* **Action item**
Exactly and only the lines from the one with "768x429 pixels. How" through the last line of the records need to be set down; please skip the pictures.
++++++++++
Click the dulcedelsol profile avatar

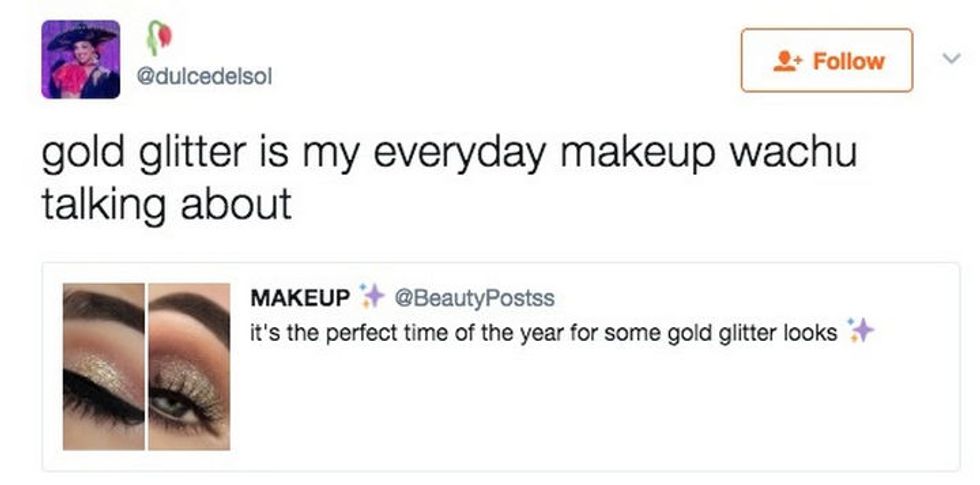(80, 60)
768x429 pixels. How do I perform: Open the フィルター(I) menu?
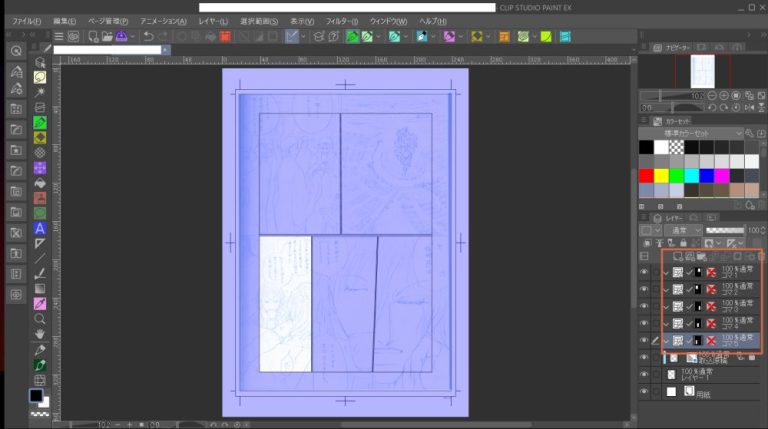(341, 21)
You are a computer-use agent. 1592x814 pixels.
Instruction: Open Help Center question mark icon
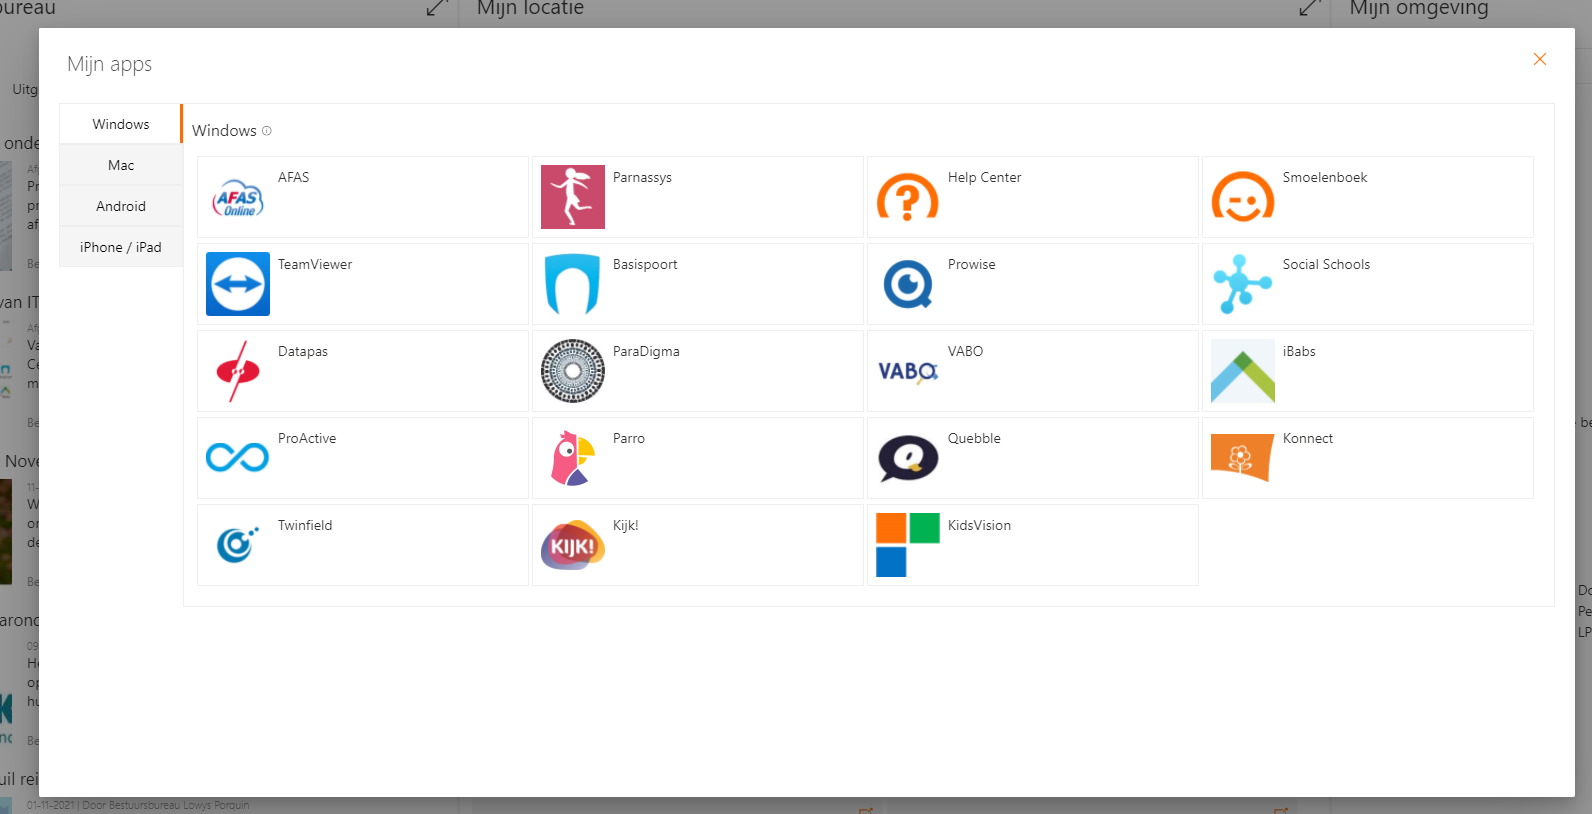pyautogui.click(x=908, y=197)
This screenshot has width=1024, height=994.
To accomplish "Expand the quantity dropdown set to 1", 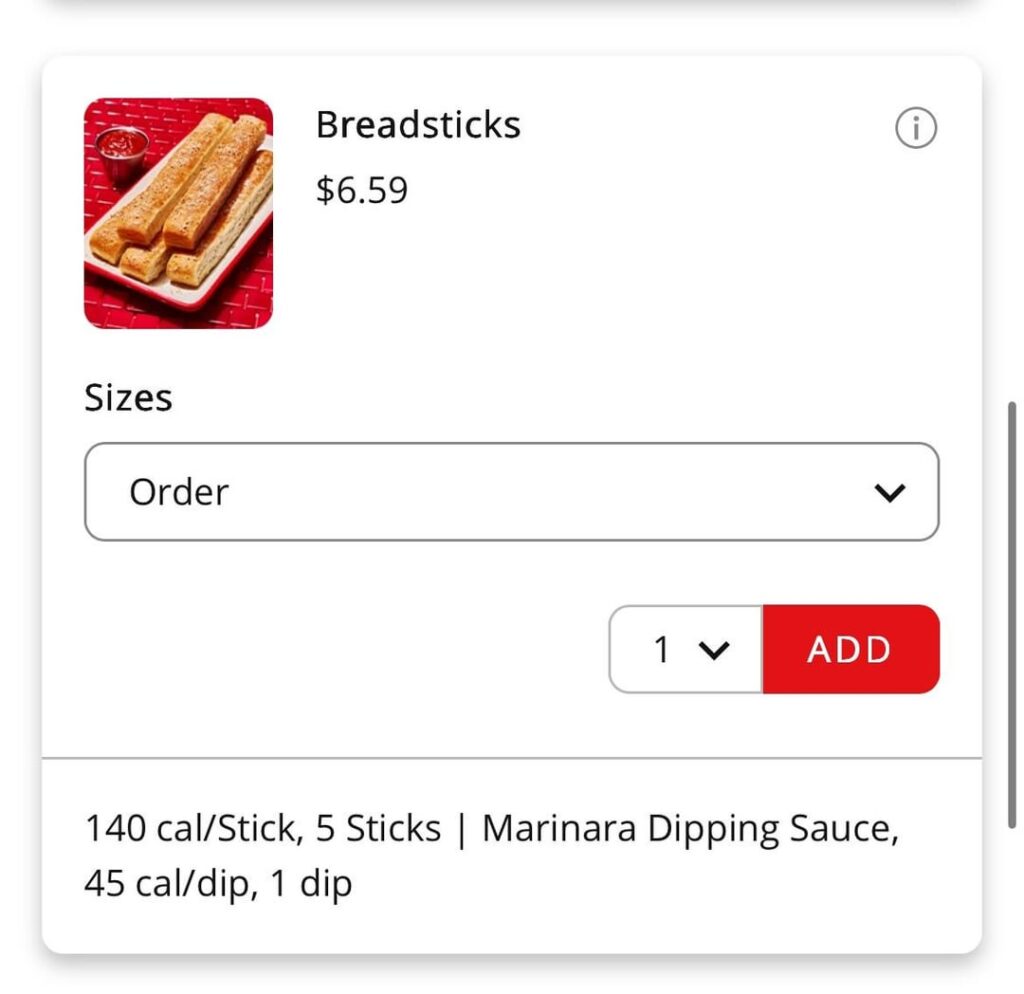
++++++++++
* **Your solution**
768x429 pixels. How do I perform: Open the フィルター(I) menu?
(341, 21)
You are a computer-use agent. 1592x814 pixels.
Instruction: Open Help Center question mark icon
pyautogui.click(x=908, y=197)
This screenshot has width=1024, height=994.
To accomplish "Expand the quantity dropdown set to 1", 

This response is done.